Monday, January 26, 2015

Shaku

What is long and cylindrical; has both ends chopped off; is made from one of the worlds most common plants; has a tendency to self-destruct; can take months to make a sound; is made by many of the musicians that play them; has nearly indecipherable music; and in the right hands sounds like the wind, like nature itself — the shakuhachi.

The most common size of a shakuhachi is 1.8 shaku. Shaku is an ancient Japanese unit of length, approximately one foot. Hachi is eight sun (another ancient unit) or tenths of a shaku. So, this gives you an idea of how long one is, about 21 inches.

I cannot remember how my relationship with the shakuhachi started. It was the late 1970’s and I was back in college after a stint as a letter carrier. I found myself at Southern Illinois University with few friends during the worst winter on record. As opposed to the endless amount of student loans available now, I lived frugally. Most of my time was spent in the bedroom studying. That is, except for the time in secular meditation, and in an exasperating nightly ritual blowing into a two foot long piece of bamboo.

So, how did I find this flute? Let me digress, remember, this was long before the Internet. In the library basement at Southern Illinois University, the beginnings of the Internet were percolating but there was no world wide web to go shopping on. There resided plasma monitors with remarkably poor resolution, which were connected to a system from the University of Illinois at Champaign, called Plato. I would reserve a ½ hour or so on a monitor to break up my evening studies and to work with several rudimental programs: simple anatomy and a typing instructional program that I never completed.

But this has nothing to do with the shakuhachi. Wherever I saw the ad (it might have been in the Whole Earth Catalog) I bought into its notion of blowing Zen and purchased one. It turned out to be in the key of D, not that I knew what that meant. I still have it. It might have cost $100. A large amount of money considering I was to spend the next five years living on an average of $2000 a year.

A shakuhachi is a pentatonic instrument in a chromatic world. It has the distinction of music written in katakana, top to bottom, and right to left. The notation represents how the five holes are covered, or not, and the change in the angle of breath blown across its slashed pop-bottle like opening.

An accomplished player can sound notes from near D above middle C on up for two, and even three octaves. To complicate playing it even more, since each flute is simply a piece of bamboo, they all have a different character. But in this case, at least for me, frustration has lead to endearment.

Back at the university, I spent a few minutes of my precious study time learning the unique music and trying to produce a sound on the flute.
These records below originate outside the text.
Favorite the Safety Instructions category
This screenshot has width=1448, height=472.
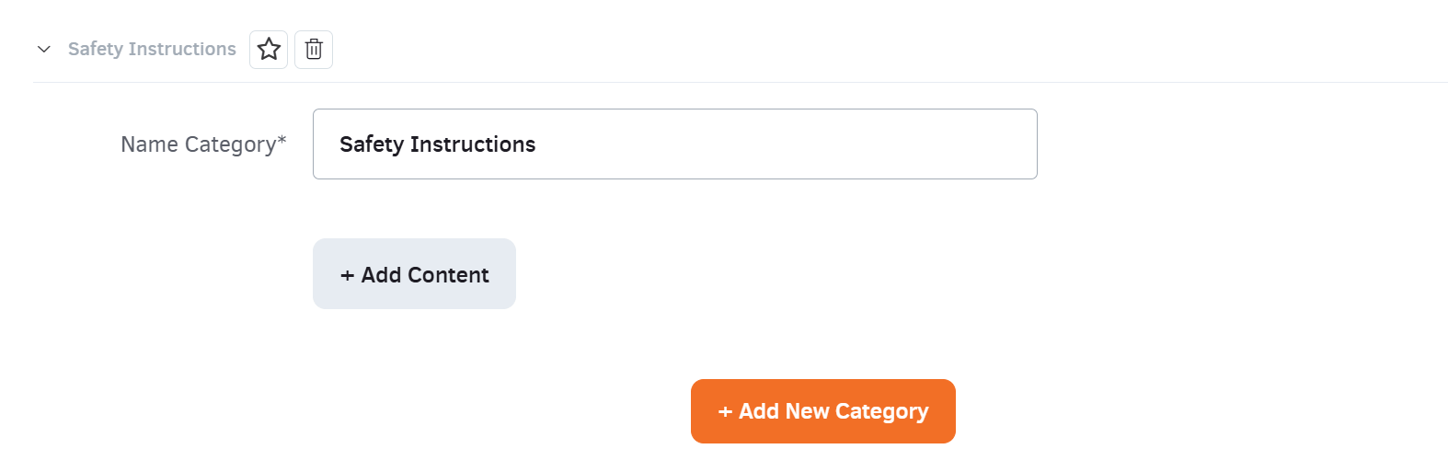269,49
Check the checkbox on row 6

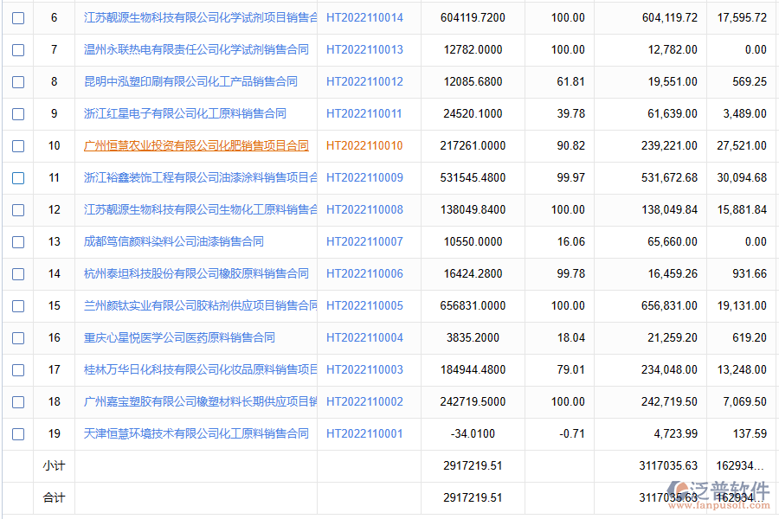point(18,17)
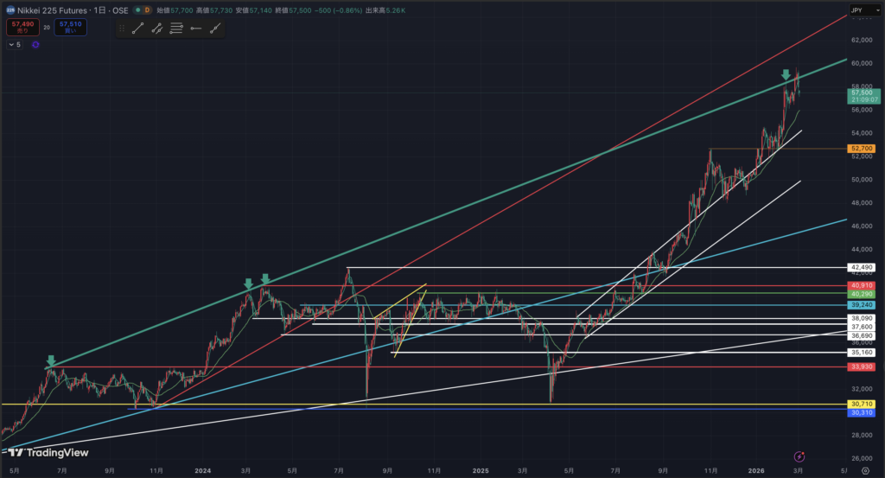This screenshot has width=885, height=478.
Task: Pick the multi-line horizontal levels drawing tool
Action: tap(176, 29)
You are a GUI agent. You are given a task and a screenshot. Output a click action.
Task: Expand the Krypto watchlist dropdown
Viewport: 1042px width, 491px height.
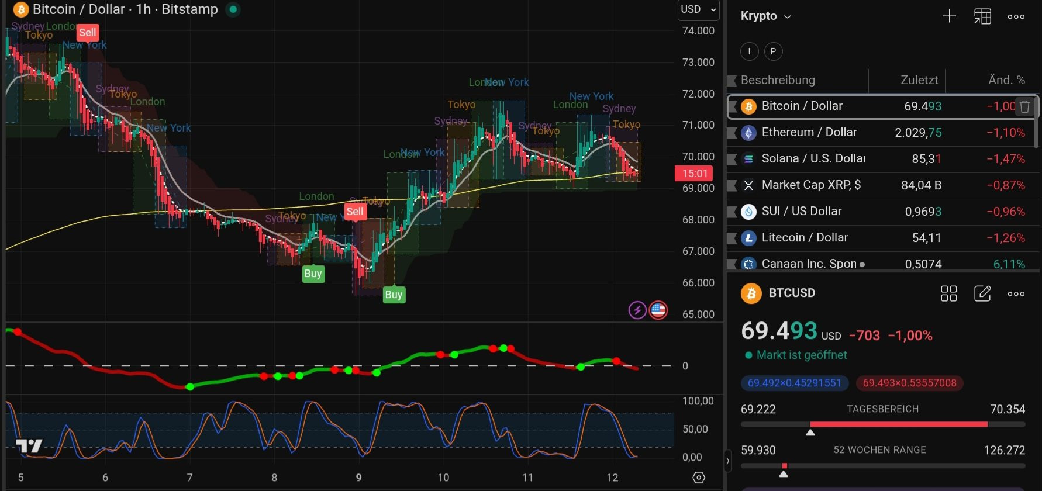(x=765, y=16)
Now over 30 years later, I have rediscovered the shakuhachi. My stable consists of the original student grade bamboo flute, a maple replica from the 80’s, and a recently purchased vintage thick-walled Japanese flute from the 1930s.

Each one requires different technique and they each have a slightly different pitch. And as for character, the thin-walled flute is high and reedy; the wooden one is low and sonorous; and the vintage flute . . . well, I am not sure. Not sure because I do not possess the talent to play it to its full capacity.

I have been assured that if I devote my life to practice, in about three years, I should begin to show some promise. If three years is the estimate, I am probably looking at a decade. And as for the decades I have already devoted to it, I am close to mastering the Japanese equivalent of ‘Twinkle Twinkle Little Star’ or ‘Go Tell Aunt Rhody’.

Breath control, timing, consistency, and stamina all need work. Then maybe I will think about artistic expression. Or perhaps the point is just to blow. Let the earth’s atmosphere circulate through my respiratory tract into and out of the flute.

I think of chanoyu’s expression ichigo, ichie (one time, one meeting), and then realize the shakuhachi’s is one breath, one note.